Subsistence Agriculture

Maize played an important part in the economic life of the Pawnee. Most of the infrequent tillage was done by hoes consisting of bison scapulae lashed to bent or forked sticks. Hoeing was done only once or twice a year. The small cultivated patches, ranging in size from one-fourth to four acres, were usually located in the loose alluvium along creek bottoms. In addition to corn, beans, squash and watermelon were grown. All agricultural work was done by the women. They also gathered a large number of tubers, plants, berries, and fruits to supplement the diet. These included wild plum, huckleberry, chokecherry, sand cherry, wild potato, ground-bean and others.

Hunting

The products of the chase were also of great importance. The principal animal sought was the bison. One or two large scale hunting trips were organized yearly. The entire population of the earth lodge village moved to designated hunting areas. In pre-horse times the main method of hunting was the surround, although some hunters probably also worked singly, as they did in later times. The only weapon regularly used was the bow and arrow. The most important of these hunts was conducted in the early summer and ended just in time to harvest the crops.

Although the bison was the major subsistence animal, many other animals were hunted, especially for skins. Elk, deer, and antelope were taken by surrounds and “still hunting” or stalking. Beaver and otter were snared for their pelts; bears, cougars, and skunks were valued for both meat and hides. Prairie chickens and quails were hunted by boys with long withes.

Food Preparation

After the harvest, maize was cut from the cobs, boiled, roasted, or dried, and stored in large bell-shaped pits. Other vegetable foods were similarly treated. Meat was dried and/or smoked.
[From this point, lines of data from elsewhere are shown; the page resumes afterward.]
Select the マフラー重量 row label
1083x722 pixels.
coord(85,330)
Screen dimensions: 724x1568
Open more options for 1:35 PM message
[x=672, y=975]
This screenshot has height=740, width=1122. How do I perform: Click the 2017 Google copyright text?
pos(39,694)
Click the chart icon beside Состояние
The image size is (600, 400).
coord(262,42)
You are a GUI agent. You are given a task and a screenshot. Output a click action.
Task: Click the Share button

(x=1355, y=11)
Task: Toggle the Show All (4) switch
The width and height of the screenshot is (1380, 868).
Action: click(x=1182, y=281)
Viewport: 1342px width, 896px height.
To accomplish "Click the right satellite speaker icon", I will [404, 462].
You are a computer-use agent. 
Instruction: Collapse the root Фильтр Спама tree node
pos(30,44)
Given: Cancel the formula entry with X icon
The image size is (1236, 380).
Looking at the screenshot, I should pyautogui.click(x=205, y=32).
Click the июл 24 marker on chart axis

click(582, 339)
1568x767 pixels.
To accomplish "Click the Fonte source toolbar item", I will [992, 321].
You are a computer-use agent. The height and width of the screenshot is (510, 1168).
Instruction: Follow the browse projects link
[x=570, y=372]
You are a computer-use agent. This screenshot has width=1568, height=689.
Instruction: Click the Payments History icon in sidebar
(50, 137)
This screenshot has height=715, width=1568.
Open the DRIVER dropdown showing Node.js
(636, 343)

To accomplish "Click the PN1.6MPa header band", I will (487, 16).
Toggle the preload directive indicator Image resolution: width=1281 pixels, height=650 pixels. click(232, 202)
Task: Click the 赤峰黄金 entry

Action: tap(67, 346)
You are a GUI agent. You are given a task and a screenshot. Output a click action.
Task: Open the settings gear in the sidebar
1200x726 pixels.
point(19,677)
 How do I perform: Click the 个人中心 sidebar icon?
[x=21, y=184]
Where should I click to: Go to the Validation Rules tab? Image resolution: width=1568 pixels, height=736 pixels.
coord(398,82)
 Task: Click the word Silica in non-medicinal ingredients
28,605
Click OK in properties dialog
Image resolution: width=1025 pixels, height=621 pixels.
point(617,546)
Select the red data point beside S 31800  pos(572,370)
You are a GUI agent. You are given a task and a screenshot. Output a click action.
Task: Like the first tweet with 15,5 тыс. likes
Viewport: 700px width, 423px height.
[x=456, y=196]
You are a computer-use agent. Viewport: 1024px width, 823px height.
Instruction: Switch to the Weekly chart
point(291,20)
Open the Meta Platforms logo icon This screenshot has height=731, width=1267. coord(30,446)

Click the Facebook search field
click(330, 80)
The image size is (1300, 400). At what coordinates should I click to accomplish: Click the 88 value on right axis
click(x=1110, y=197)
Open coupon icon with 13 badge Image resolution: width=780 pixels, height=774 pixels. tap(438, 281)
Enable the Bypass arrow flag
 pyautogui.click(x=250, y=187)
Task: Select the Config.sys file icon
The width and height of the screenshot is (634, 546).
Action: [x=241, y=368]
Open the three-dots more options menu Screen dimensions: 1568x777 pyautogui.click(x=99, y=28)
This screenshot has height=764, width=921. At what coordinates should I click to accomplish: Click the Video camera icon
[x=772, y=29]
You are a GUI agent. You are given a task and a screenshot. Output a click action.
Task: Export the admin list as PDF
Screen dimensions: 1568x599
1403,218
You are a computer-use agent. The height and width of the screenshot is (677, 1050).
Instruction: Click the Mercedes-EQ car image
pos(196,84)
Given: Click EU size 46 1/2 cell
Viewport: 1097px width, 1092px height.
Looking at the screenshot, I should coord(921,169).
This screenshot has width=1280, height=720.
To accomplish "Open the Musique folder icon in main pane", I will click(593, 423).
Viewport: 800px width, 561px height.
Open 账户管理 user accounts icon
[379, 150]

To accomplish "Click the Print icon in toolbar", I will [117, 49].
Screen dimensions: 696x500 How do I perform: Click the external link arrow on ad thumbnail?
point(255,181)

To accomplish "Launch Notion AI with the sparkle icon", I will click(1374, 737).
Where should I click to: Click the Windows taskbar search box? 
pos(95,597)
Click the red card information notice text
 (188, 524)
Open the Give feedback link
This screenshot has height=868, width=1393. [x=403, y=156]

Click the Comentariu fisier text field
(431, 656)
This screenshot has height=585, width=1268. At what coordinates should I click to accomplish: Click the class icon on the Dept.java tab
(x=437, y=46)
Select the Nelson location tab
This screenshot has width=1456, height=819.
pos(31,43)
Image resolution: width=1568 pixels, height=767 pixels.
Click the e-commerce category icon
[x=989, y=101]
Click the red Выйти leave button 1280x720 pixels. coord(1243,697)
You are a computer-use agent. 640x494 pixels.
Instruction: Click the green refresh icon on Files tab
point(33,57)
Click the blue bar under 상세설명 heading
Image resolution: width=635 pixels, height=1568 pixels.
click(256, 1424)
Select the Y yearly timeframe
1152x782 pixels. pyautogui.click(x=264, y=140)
Corn was often pulverized in a wooden mortar. It was then boiled, or made into cakes cooked in the ashes or on hot flat stones. Fresh corn was also parched or boiled as hominy. Corn, beans and squash, fresh or dry, were prepared by boiling and seasoned with tallow. Fresh meat was either cooked in the ashes, broiled, or boiled with vegetables. Dried meat was eaten raw or boiled. Most of the cooking was done in large pottery vessels manufactured locally.

Shelter

During the winter the Pawnee inhabited large villages of stationary earth covered lodges. These measured 40 feet in diameter and 16 feet in height at the maximum. Such structures housed several related families. They were constructed as follows: the topsoil was removed and a framework erected. Inclined short poles were placed to form walls. Poles set on the inner and outer framework circles came to a blunt peak, forming the roof. Brush and willow were used for horizontal filling. Finally, hay and sod were heaped over the structure. Entrance was by means of a passage some 12 feet long. In the center was a fire basin about three feet in diameter. The floor was hardened by trampling and beating, and mats were spread over it. Sleeping places were near the walls on slightly raised platforms of willow rods, and were often partitioned off with skins or mats.